What this task involves: The lines to repeat are those below from the one containing "Open the Comments" down to the one containing "You are a computer-use agent. The width", both included; reproduce them exactly and nothing else.

START Data records

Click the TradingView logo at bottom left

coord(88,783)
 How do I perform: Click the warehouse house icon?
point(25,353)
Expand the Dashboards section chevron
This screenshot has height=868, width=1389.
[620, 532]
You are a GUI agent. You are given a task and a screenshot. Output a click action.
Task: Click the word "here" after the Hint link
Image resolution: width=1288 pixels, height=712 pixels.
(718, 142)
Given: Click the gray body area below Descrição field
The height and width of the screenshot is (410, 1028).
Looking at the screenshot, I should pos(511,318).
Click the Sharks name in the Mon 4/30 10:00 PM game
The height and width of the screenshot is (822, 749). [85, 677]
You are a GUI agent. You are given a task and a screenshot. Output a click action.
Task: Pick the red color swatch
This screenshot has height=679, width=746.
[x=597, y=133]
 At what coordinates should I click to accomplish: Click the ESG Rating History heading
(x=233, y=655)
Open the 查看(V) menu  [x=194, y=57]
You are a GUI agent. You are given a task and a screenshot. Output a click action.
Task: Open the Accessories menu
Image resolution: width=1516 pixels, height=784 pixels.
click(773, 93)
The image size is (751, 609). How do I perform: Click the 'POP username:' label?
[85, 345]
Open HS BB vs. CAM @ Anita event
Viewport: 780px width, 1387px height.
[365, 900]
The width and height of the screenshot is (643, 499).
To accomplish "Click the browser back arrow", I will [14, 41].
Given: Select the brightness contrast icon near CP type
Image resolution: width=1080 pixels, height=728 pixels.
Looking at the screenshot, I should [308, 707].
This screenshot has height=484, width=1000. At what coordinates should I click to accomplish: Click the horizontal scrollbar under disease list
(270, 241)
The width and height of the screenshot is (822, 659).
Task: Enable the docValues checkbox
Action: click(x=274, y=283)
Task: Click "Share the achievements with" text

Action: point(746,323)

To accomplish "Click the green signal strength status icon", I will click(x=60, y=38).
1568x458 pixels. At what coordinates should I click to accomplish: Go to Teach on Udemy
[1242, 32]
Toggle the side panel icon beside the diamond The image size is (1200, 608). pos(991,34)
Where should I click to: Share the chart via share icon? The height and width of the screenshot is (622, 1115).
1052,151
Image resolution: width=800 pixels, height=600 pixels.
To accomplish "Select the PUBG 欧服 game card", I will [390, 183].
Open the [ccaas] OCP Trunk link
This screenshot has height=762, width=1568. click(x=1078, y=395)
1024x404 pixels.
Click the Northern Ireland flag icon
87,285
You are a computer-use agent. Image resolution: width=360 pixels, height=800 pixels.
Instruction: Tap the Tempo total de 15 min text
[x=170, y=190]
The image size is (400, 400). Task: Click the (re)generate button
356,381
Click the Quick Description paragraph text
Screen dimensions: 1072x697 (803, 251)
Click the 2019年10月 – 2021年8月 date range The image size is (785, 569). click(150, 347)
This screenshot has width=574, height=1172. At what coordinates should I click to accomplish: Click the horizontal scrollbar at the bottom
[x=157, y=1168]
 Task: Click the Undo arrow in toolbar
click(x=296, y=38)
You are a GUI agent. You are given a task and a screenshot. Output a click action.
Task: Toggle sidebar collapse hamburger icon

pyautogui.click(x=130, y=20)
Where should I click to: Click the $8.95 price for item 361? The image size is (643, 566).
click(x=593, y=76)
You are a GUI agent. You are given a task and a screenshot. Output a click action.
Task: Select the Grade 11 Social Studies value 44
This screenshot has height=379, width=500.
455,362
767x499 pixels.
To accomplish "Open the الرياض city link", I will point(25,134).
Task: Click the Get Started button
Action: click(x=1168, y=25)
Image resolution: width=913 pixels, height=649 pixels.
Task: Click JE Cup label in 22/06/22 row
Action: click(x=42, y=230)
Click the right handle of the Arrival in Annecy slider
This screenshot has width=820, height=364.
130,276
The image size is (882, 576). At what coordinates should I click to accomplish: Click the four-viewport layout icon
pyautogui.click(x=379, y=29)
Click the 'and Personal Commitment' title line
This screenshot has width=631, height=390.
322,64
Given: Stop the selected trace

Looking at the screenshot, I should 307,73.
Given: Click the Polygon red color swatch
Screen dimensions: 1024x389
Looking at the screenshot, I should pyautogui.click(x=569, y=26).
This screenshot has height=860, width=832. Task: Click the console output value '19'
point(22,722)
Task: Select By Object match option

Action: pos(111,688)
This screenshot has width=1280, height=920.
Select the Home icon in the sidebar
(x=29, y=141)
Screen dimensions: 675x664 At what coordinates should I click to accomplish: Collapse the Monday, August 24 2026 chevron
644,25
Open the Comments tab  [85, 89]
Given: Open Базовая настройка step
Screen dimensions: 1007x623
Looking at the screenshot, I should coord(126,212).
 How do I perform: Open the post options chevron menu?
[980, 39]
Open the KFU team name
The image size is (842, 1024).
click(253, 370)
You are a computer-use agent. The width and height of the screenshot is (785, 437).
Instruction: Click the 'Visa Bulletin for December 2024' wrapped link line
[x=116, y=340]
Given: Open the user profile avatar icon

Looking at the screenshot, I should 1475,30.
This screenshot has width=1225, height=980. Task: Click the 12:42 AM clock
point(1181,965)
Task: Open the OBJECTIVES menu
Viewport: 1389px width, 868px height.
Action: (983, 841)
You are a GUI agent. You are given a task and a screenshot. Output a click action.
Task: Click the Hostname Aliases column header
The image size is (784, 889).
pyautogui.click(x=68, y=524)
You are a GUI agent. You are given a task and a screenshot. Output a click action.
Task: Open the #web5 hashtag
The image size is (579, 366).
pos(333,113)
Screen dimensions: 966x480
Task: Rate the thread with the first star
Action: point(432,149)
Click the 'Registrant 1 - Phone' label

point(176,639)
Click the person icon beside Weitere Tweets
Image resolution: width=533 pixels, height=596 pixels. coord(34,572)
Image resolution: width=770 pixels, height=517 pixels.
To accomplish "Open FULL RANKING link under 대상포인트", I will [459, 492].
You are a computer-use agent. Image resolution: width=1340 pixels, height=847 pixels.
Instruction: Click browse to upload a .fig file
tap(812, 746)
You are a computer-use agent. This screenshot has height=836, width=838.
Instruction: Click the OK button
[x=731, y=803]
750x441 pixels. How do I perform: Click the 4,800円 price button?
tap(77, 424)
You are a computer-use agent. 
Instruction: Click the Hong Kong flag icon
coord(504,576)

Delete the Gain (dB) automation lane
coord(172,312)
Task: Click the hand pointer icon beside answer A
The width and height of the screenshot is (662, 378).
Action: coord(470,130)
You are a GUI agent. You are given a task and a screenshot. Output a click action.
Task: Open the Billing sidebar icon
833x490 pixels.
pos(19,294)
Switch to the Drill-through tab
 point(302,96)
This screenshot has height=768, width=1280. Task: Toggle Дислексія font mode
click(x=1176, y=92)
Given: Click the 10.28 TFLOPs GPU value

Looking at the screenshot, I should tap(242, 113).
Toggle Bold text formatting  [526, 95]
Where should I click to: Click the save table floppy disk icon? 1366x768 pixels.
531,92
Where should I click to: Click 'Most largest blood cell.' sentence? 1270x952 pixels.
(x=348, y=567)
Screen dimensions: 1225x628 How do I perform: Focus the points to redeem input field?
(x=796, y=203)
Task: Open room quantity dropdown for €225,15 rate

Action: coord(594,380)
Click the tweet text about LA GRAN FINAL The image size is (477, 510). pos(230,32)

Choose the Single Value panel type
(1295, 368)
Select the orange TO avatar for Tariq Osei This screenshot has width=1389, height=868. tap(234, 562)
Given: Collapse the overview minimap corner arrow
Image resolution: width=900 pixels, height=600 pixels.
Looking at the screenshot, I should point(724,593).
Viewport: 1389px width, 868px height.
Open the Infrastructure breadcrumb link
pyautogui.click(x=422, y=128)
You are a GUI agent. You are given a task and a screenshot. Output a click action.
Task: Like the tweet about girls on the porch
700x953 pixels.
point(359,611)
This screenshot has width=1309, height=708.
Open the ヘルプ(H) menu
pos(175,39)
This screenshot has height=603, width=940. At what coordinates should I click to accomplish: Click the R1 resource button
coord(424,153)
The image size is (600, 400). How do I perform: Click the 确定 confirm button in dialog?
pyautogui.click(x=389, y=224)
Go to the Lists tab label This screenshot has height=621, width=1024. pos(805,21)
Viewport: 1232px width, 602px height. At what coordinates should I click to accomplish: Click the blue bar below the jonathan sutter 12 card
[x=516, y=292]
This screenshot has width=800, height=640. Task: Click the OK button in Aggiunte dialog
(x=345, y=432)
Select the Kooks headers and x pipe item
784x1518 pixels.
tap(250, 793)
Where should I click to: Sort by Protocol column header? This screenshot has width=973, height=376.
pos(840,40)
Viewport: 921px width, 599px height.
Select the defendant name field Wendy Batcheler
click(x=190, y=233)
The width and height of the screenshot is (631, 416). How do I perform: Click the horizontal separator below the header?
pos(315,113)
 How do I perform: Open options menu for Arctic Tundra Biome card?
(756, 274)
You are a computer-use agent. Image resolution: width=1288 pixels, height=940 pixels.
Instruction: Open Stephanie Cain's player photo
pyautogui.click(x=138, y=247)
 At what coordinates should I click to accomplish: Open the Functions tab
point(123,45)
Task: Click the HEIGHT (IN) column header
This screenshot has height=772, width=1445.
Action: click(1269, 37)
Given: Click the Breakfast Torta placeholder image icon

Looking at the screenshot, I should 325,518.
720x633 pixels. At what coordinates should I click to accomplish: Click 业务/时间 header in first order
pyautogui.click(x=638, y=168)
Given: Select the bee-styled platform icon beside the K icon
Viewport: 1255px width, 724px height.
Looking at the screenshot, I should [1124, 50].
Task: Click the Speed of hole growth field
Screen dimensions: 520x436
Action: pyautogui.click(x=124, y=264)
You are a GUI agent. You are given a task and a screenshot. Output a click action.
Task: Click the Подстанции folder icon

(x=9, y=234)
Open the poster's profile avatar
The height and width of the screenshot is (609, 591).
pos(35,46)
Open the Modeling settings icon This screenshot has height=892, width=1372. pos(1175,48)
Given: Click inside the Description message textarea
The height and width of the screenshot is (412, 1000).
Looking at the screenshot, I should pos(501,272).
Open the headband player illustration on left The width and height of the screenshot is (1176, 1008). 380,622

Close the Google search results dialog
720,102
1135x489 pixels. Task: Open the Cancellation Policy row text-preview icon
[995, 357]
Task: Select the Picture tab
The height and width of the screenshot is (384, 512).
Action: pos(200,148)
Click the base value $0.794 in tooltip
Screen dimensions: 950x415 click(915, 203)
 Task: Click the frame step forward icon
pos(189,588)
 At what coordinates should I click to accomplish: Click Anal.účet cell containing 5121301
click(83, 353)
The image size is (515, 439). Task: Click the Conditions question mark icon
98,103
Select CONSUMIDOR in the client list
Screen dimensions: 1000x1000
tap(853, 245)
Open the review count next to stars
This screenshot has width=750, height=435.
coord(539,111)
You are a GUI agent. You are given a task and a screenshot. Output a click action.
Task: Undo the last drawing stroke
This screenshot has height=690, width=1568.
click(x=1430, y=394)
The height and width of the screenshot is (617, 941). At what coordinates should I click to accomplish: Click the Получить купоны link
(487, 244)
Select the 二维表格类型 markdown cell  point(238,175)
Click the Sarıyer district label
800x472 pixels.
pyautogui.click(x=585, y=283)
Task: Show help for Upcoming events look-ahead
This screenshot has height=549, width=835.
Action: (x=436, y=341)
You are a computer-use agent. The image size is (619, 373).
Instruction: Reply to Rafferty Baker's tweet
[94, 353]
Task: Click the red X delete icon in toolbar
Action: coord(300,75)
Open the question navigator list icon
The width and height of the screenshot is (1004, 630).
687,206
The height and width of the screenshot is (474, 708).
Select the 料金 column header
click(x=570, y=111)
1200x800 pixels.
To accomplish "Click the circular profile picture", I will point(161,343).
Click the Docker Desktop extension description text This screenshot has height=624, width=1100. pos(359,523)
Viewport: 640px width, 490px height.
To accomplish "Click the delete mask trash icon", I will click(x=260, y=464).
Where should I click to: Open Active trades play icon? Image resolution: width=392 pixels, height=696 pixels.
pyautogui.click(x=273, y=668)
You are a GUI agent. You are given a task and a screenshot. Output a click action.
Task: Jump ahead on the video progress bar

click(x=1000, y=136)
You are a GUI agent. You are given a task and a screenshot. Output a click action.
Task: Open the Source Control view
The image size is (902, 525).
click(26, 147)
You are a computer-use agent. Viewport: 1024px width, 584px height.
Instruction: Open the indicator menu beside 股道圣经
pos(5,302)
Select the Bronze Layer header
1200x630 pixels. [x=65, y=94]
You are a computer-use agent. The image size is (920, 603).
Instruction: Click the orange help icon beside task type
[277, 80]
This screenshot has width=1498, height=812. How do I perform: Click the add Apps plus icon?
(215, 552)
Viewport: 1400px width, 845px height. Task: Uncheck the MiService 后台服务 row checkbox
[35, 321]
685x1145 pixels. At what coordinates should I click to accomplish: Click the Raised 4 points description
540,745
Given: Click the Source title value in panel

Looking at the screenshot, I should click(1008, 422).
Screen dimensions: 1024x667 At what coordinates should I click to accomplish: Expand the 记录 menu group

END Data records

Result for this task:
Open the Comments tab  [85, 89]
Given: Open Базовая настройка step
Screen dimensions: 1007x623
Looking at the screenshot, I should coord(126,212).
 How do I perform: Open the post options chevron menu?
[980, 39]
Open the KFU team name
The image size is (842, 1024).
click(253, 370)
You are a computer-use agent. The width and height of the screenshot is (785, 437).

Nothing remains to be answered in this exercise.